### Try it
Set every entry down again exactly, excluding any pictures.

### Data for processing
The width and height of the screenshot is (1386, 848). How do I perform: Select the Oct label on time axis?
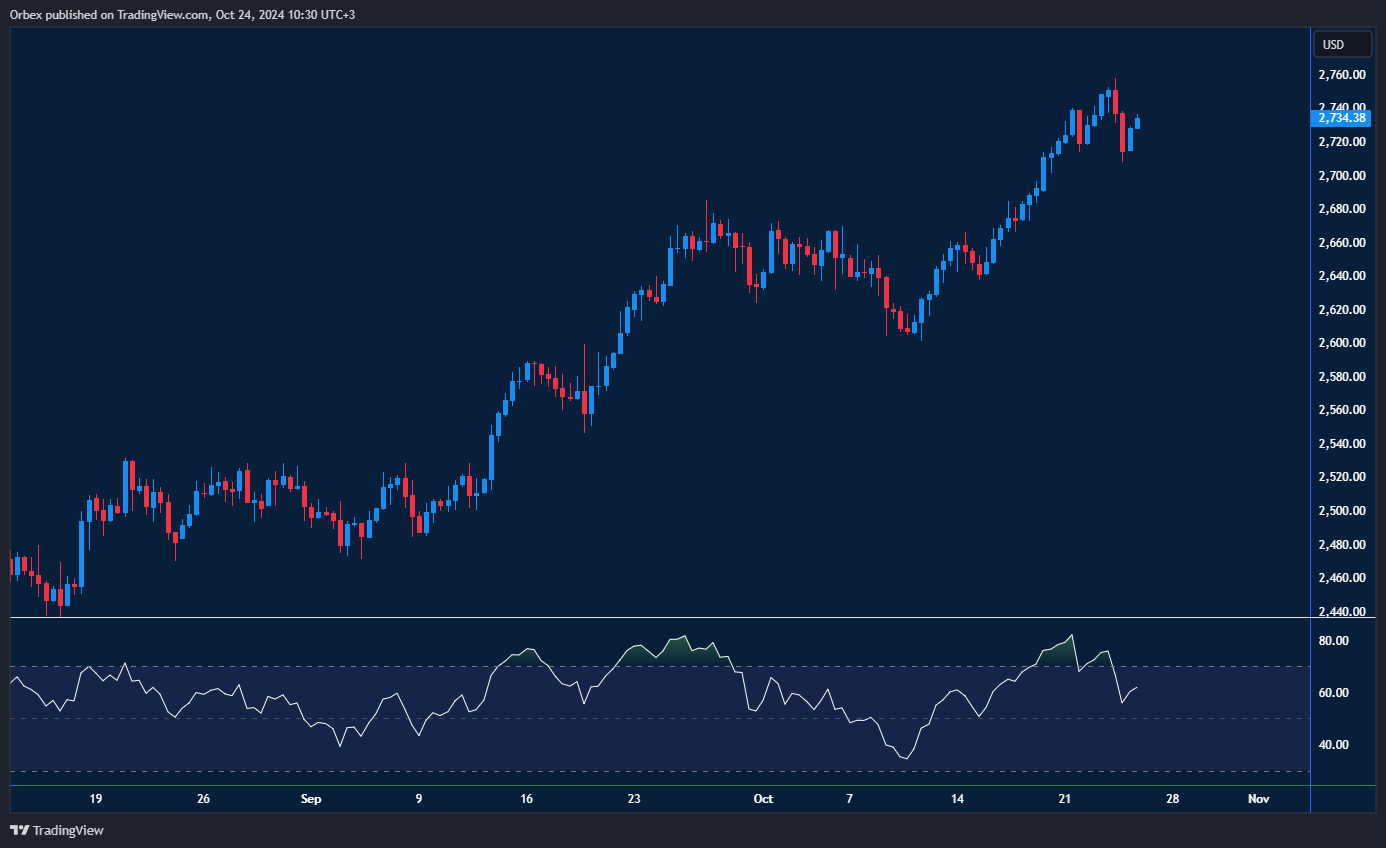coord(763,799)
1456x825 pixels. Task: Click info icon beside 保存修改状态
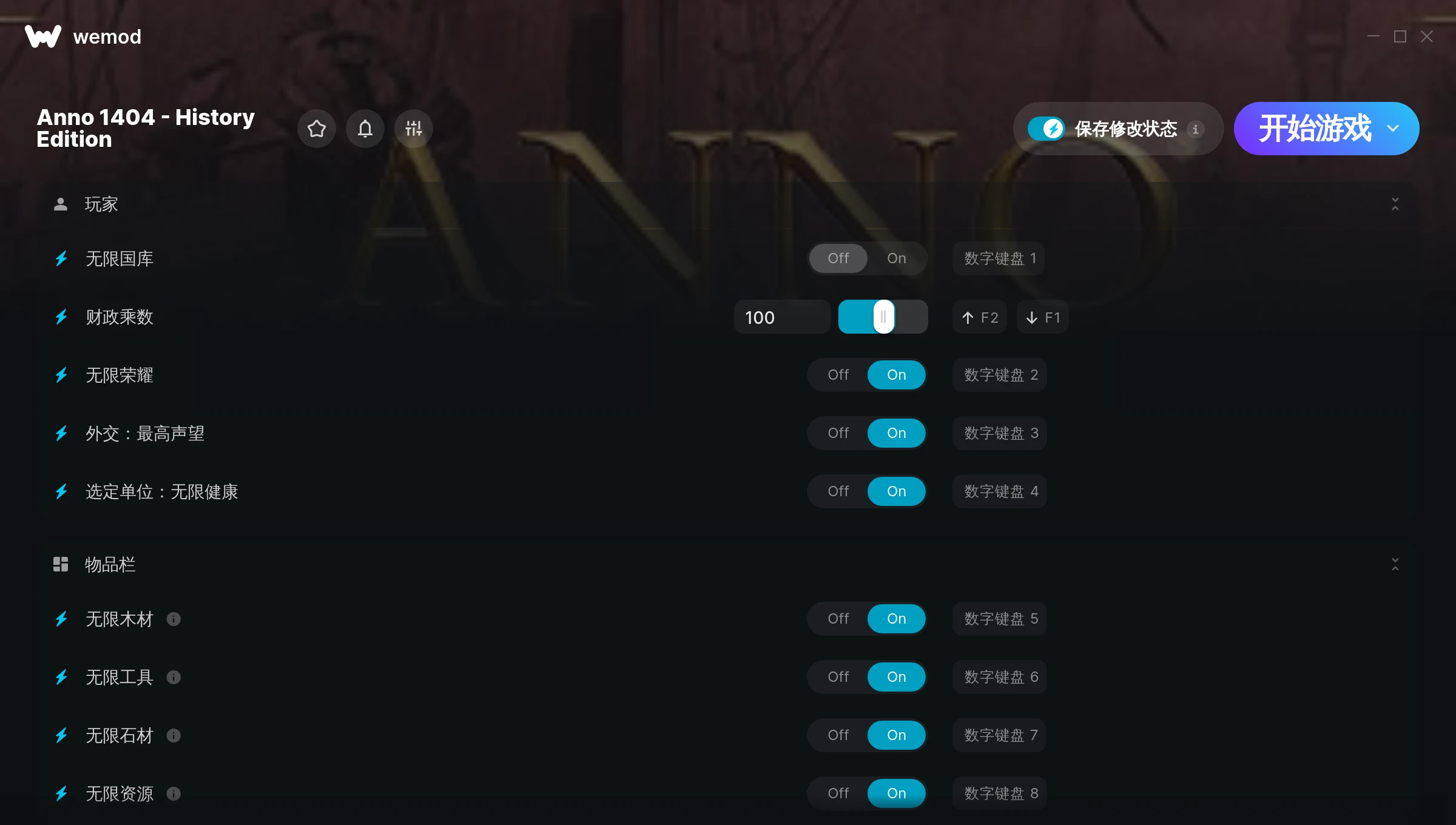[x=1195, y=129]
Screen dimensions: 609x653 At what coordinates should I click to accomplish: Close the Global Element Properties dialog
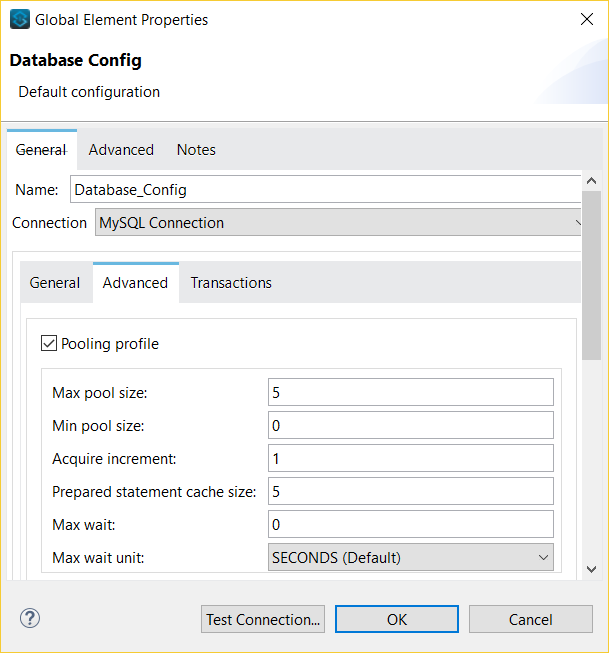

### Exercise answer
The width and height of the screenshot is (1386, 848). How do I perform: Select the Oct label on time axis?
coord(763,799)
1456x825 pixels. Task: Click info icon beside 保存修改状态
[x=1195, y=129]
Screen dimensions: 609x653 At what coordinates should I click to accomplish: Close the Global Element Properties dialog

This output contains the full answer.